_EXERCISE REQUIREMENTS:_
Although pictures appear in the data, the answer should contain only the lines from its start through the line with "um das außergewöhnliche", written out exactly.

_INPUT DATA:_
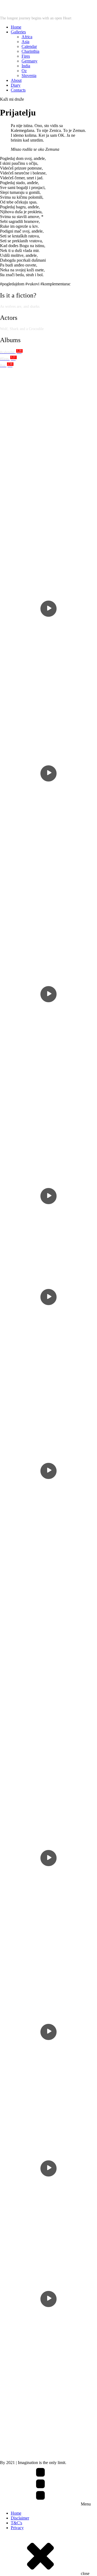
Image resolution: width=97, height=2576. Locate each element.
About (16, 80)
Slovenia (29, 75)
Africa (27, 36)
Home (16, 27)
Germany (29, 61)
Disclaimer (20, 2518)
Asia (25, 41)
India (26, 66)
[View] (48, 454)
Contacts (18, 90)
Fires (26, 56)
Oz (24, 70)
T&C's (16, 2523)
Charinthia (30, 51)
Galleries (18, 32)
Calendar (29, 46)
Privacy (17, 2527)
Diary (15, 85)
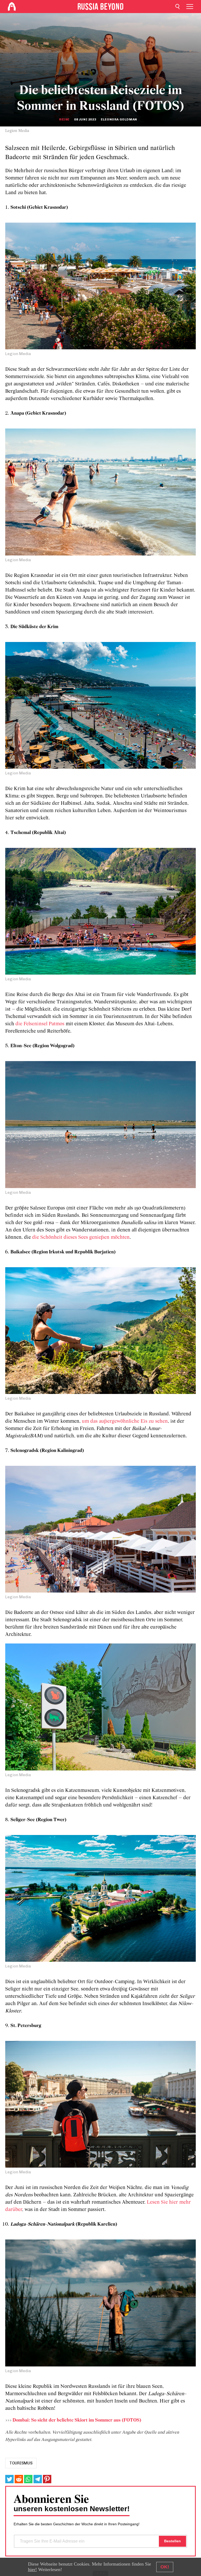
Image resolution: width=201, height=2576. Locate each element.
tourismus (20, 2463)
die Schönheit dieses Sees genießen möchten (81, 1237)
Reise (64, 119)
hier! (32, 2569)
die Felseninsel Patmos (39, 1024)
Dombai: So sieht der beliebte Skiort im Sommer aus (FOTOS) (77, 2420)
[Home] (12, 6)
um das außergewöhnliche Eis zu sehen (125, 1421)
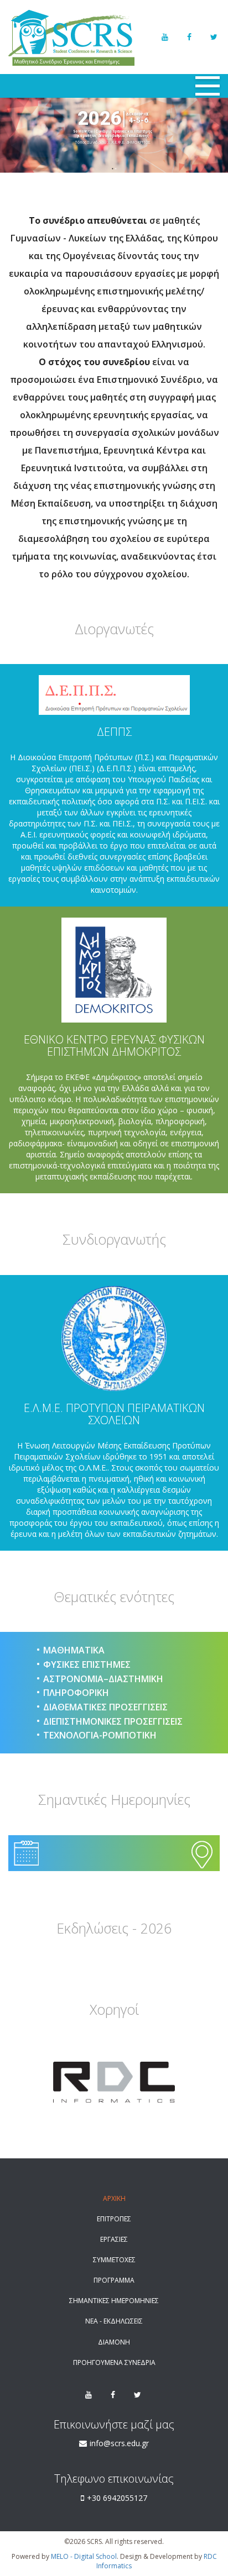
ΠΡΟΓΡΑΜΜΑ (114, 2280)
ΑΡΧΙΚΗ (114, 2198)
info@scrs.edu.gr (119, 2443)
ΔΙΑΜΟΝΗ (114, 2342)
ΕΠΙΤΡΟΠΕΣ (114, 2219)
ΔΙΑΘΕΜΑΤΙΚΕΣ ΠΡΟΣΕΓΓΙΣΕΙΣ (105, 1707)
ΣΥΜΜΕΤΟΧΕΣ (114, 2259)
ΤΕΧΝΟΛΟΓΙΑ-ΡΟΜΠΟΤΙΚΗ (100, 1735)
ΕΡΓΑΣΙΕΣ (114, 2239)
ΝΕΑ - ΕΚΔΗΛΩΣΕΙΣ (114, 2321)
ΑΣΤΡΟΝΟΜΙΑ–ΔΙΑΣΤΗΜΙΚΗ (103, 1679)
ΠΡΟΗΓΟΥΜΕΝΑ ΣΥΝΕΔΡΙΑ (114, 2362)
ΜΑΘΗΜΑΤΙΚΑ (74, 1650)
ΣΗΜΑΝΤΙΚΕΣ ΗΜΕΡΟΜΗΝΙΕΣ (114, 2300)
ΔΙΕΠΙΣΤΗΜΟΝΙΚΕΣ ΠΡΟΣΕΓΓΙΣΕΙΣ (113, 1721)
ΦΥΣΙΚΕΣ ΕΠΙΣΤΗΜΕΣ (87, 1664)
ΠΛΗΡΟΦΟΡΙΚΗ (76, 1693)
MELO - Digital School (84, 2556)
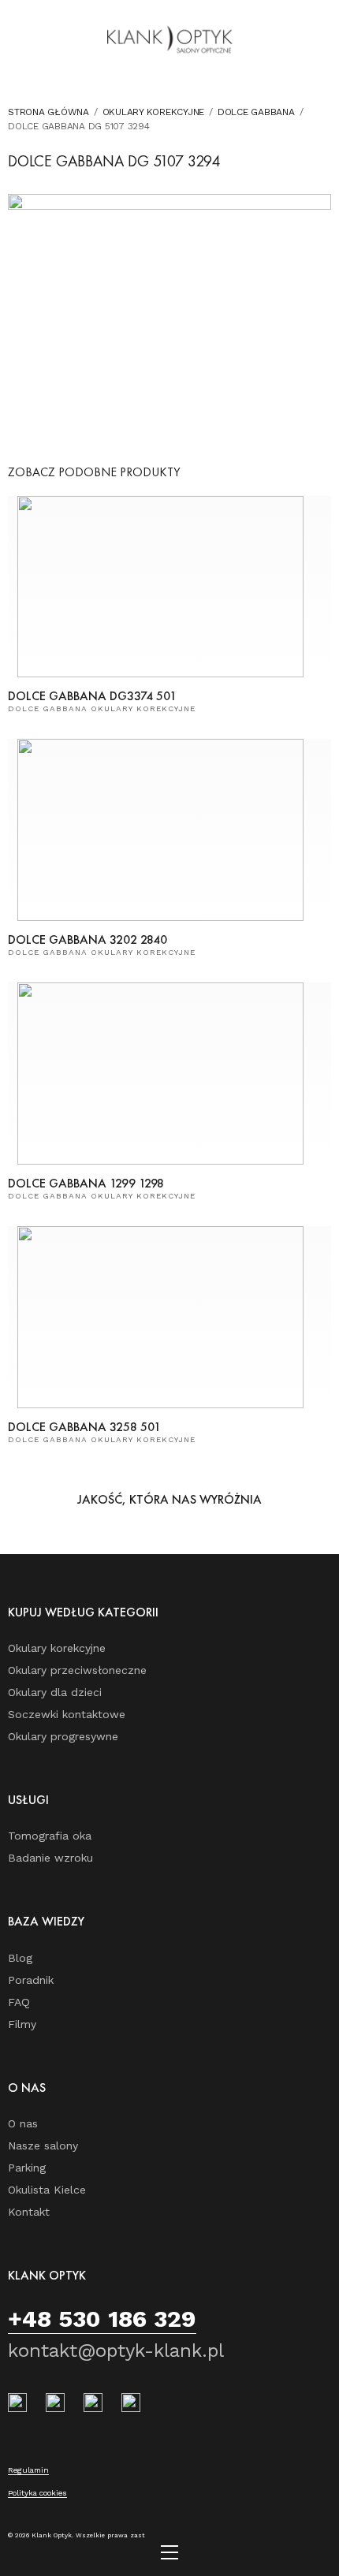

_ANSWER SPACE:_
Image resolution: width=97, height=2576. Locate each element.
About (16, 80)
Slovenia (29, 75)
Africa (27, 36)
Home (16, 27)
Germany (29, 61)
Disclaimer (20, 2518)
Asia (25, 41)
India (26, 66)
[View] (48, 454)
Contacts (18, 90)
Fires (26, 56)
Oz (24, 70)
T&C's (16, 2523)
Charinthia (30, 51)
Galleries (18, 32)
Calendar (29, 46)
Privacy (17, 2527)
Diary (15, 85)
Image resolution: width=201, height=2576. Locate each element.
tourismus (20, 2463)
die Schönheit dieses Sees genießen möchten (81, 1237)
Reise (64, 119)
hier! (32, 2569)
die Felseninsel Patmos (39, 1024)
Dombai: So sieht der beliebte Skiort im Sommer aus (FOTOS) (77, 2420)
[Home] (12, 6)
um das außergewöhnliche Eis zu sehen (125, 1421)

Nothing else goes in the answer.